- Written task:
Carry forward the mailing-list exchange about the done_mask completion loop, starting right after its last line.

- Text provided:

Jens Axboe <jens.axboe@...cle.com> wrote:
> On Thu, Oct 23 2008, Jens Axboe wrote:
>> On Thu, Oct 23 2008, Tejun Heo wrote:
>
>> > while (done_mask) {
>> >         struct ata_queued_cmd *qc;
>> >         unsigned int next = __ffs(done_mask);
>> > 
>> >         tag += next;
>> >         if ((qc = ata_qc_from_tag(ap, tag))) {
>> >                 ata_qc_complete(qc);
>> >                 nr_done++;
>> >         }
>> >         next++;
>> >         tag += next;
>> >         done_mask >>= next;
>> > }
>> 
>> That doesn't work (you're adding next to tag twice), it needs a little
>> tweak:
>> 
>> while (done_mask) {
>>         struct ata_queued_cmd *qc;
>>         unsigned int next = __ffs(done_mask);
>> 
>>         if ((qc = ata_qc_from_tag(ap, tag + next))) {
>>                 ata_qc_complete(qc);
>>                 nr_done++;
>>         }
>>         next++;
>>         tag += next;
>>         done_mask >>= next;
>> }
>> 
>> and I think it should work. Not tested yet :-)

- Material provided:

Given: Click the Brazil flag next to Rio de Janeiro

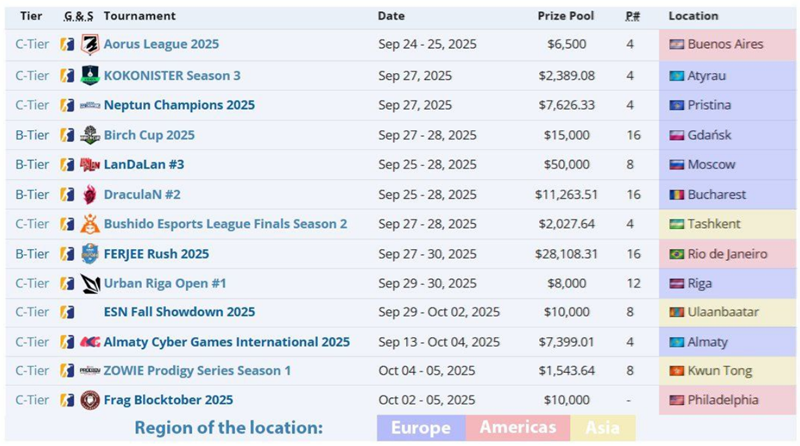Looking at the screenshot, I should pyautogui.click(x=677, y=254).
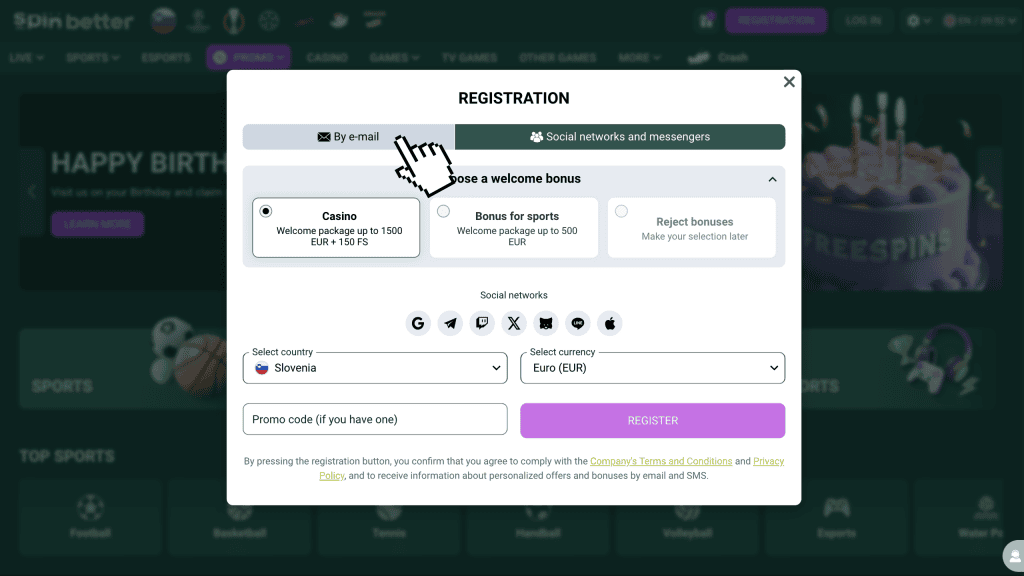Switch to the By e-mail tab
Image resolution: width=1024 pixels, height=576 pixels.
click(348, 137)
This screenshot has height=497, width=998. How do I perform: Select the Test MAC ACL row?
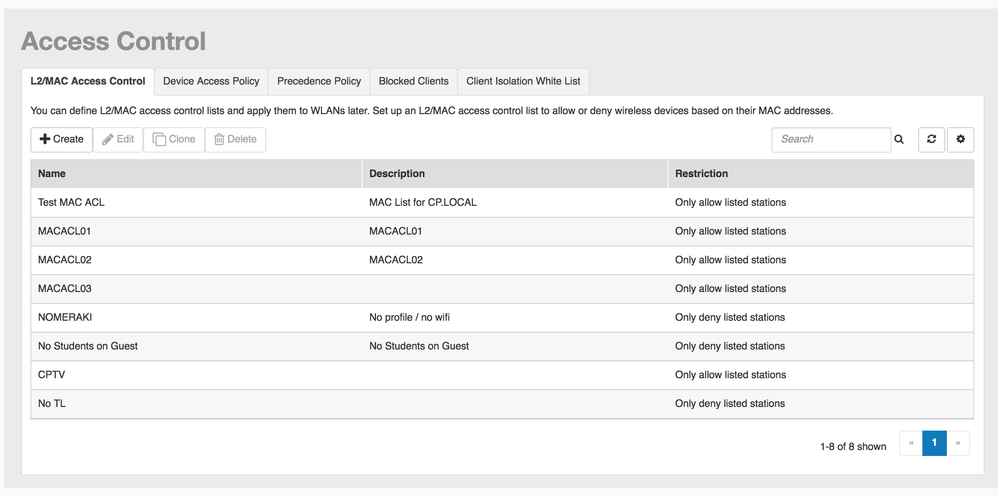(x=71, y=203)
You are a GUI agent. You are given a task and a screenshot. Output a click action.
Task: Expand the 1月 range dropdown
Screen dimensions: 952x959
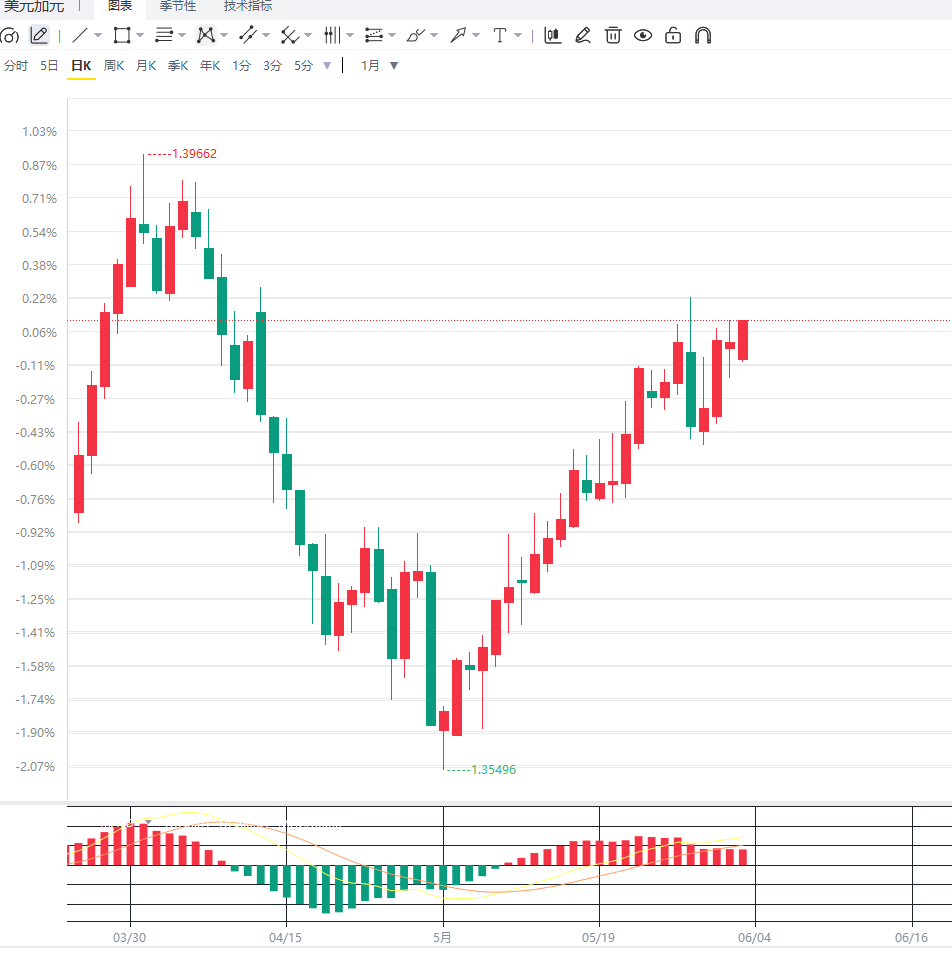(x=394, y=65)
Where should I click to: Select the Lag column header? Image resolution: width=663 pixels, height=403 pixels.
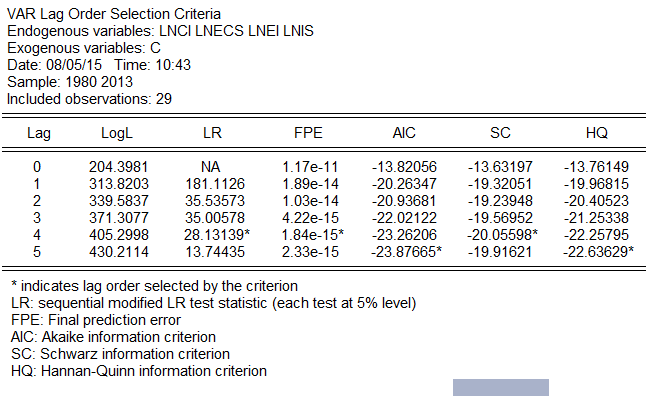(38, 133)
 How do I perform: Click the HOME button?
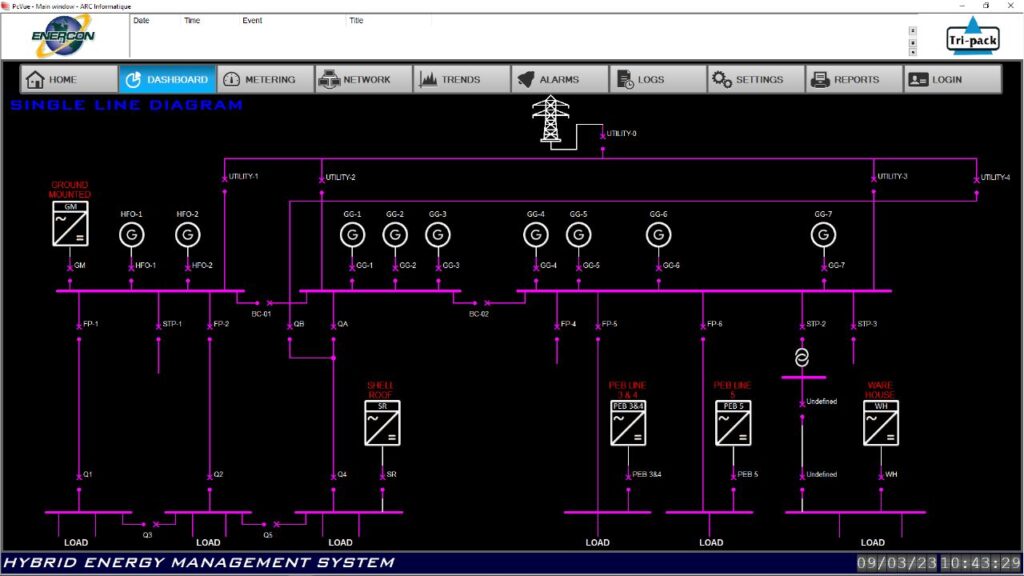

- Task result:
>
> Pondered some more, and it can't work. The problem is that if we
> complete tag 31, we attempt to shift done_mask down by 32 bits. On a
> 32-bit arch, that's not defined. So we DO need a check like the existing
> one, or something similar.
>
> So I don't think we need to make changes to this patch either, at least
> unless one of you can come up with a better check that avoids a branch.

What about a switch outside the while loop:

	if (done_mask == ATA_MAX_QUEUE >> 1) {
		if ((qc = ata_qc_from_tag(ap, ATA_MAX_QUEUE >> 1))) {
			ata_qc_complete(qc);
			nr_done = 1;
		}
	} else
		while (done_mask)
			...

Alternatively, you could just alter tag and done_mask (tag =
ATA_MAX_QUEUE >> 2, done_mask = 2) and enter the while loop
unconditionally. But then, you claimed that there will hardly ever be
more than one command to complete, so my suggestions will probably not
improve anything in real life.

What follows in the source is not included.